Venezuela’s central bank is working to slow annual inflation to single digits by 2013 as South America’s largest oil producer seeks “sustainable” growth starting next year, bank President Nelson Merentes said.

Venezuela’s inflation rate will quicken to 28 percent to 29 percent in 2010 before beginning to slow by as much as nine percentage points next year, Merentes said. The country hasn’t had annual inflation of less than 10 percent since April 1986.

Prices should begin to ease as Venezuela substitutes domestically produced food goods for imports and boosts manufacturing, the bank president said.

“We’re preparing to take inflation down a few steps to get to a single digit as soon as possible,” Merentes said today on state television. “Price increases are still high, and it’s a fundamental task for the bank.”

Venezuela, which reported 30 percent annual inflation for August yesterday, has the highest rate of 78 economies tracked by Bloomberg. The OPEC-member country is a net food importer and depends on oil sales for 95 percent of export revenue.

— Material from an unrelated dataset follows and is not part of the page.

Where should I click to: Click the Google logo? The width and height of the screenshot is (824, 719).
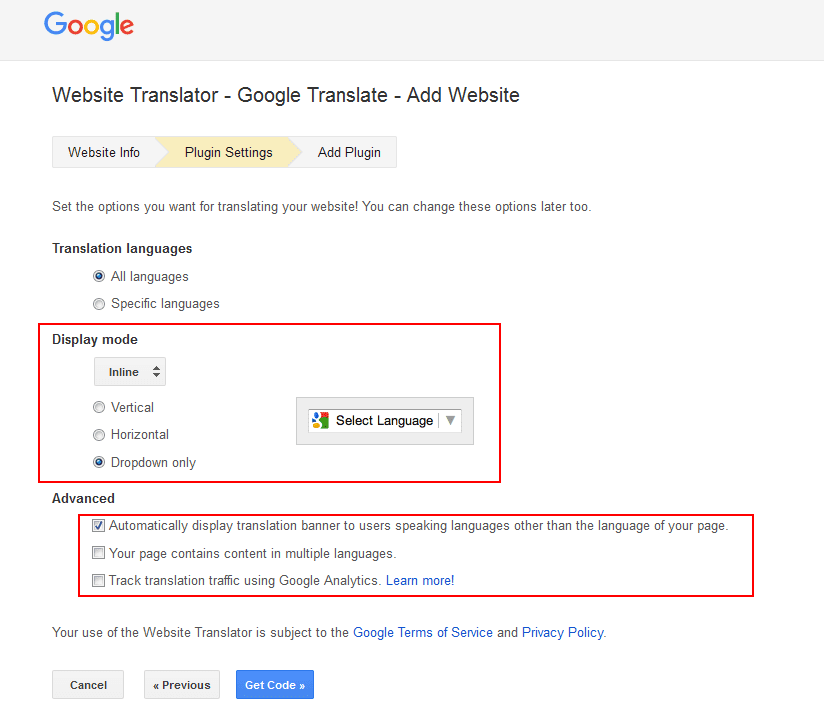point(88,26)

The central bank forecasts inflation will slow to about 12 percent in 2012, according to Merentes.

Venezuela’s economy is showing signs of recovery despite contracting for a fifth consecutive quarter from April through June and will seek “sustainable growth” in coming years, Merentes said.

“The worst has passed,” he said. “The problem now isn’t just to grow in the short term, but to seek sustainable growth during a longer period of time. We’re not looking to grow 9 percent to 10 percent a year.”